In May 2009 I made a blog entry entitled You Buy a NUMA System, Oracle Says Disable NUMA! What Gives? Part II. There had not yet been a Part I but as I pointed out in that post I would loop back and make Part I. Here it is. Better late than never.
Background
I originally planned to use Part I to stroll down memory lane (back to 1995) with a story about the then VP of Oracle RDBMS Development’s initial impression about the Sequent DYNIX/ptx NUMA API during a session where we presented it and how it would be beneficial to code to NUMA APIs sooner rather than later. We were mixing vision with the specific need of our port to be honest.
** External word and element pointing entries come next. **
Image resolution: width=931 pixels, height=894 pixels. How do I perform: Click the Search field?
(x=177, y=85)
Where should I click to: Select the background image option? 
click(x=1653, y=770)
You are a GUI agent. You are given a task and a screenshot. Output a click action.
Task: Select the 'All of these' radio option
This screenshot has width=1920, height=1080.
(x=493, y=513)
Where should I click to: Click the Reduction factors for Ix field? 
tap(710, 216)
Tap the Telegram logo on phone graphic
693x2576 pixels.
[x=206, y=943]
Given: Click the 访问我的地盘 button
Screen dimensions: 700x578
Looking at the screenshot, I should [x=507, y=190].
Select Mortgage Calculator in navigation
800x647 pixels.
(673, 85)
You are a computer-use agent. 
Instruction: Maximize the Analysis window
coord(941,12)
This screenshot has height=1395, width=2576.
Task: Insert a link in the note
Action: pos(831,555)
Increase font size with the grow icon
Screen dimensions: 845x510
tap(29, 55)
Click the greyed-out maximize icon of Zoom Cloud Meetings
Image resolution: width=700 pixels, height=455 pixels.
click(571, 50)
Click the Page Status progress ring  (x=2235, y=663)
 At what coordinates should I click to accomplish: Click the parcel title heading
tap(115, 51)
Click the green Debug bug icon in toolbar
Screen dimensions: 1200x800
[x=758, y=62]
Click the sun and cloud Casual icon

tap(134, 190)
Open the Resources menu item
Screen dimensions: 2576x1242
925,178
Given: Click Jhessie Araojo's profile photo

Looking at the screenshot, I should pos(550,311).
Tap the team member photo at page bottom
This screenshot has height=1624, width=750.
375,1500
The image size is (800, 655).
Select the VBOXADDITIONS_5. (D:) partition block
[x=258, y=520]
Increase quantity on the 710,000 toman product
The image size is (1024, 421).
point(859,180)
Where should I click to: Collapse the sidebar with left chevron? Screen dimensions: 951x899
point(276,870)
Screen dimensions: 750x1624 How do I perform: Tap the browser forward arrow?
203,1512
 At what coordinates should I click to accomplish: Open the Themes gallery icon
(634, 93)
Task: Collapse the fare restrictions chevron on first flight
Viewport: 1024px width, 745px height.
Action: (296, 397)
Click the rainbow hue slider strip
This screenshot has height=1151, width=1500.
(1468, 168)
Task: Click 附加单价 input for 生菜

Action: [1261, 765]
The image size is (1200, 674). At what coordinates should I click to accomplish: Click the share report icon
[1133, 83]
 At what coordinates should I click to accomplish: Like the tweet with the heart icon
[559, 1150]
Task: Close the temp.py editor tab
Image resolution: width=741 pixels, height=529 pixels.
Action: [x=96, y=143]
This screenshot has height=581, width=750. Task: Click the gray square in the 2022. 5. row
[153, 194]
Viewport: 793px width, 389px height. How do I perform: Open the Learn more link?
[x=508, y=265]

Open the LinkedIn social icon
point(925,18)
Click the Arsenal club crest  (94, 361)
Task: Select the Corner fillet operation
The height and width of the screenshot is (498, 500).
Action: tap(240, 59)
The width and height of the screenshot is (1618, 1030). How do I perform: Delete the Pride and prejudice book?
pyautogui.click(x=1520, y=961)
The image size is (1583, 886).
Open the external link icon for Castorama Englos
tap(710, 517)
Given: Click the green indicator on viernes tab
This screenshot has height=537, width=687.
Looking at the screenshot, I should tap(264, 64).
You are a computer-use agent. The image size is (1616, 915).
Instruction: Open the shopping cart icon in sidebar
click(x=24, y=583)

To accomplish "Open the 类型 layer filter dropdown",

We were the first to have a production NUMA API to which Oracle could port and we were quite a bit sooner to the whole NUMA trend than anyone else. Our’s was the first production NUMA system.
Now, this VP is no longer at Oracle but the (redacted) response was, “Why would we want to use any of this ^#$%.” We (me and the three others presenting the API) were caught off guard. However, we all knew that the question was a really good question. There were still good companies making really tight, high-end SMPs with uniform memory. Just because we (Sequent) had to move into NUMA architecture didn’t mean we were blind to the reality around us. However, one thing we knew for sure—all systems in the future would have NUMA attributes of varying levels. All our competition was either in varying stages of denial or doing what I like to refer to as “Poo-pooh it while you do it.” All the major players eventually came out with NUMA systems. Some sooner, some later and the others died trying.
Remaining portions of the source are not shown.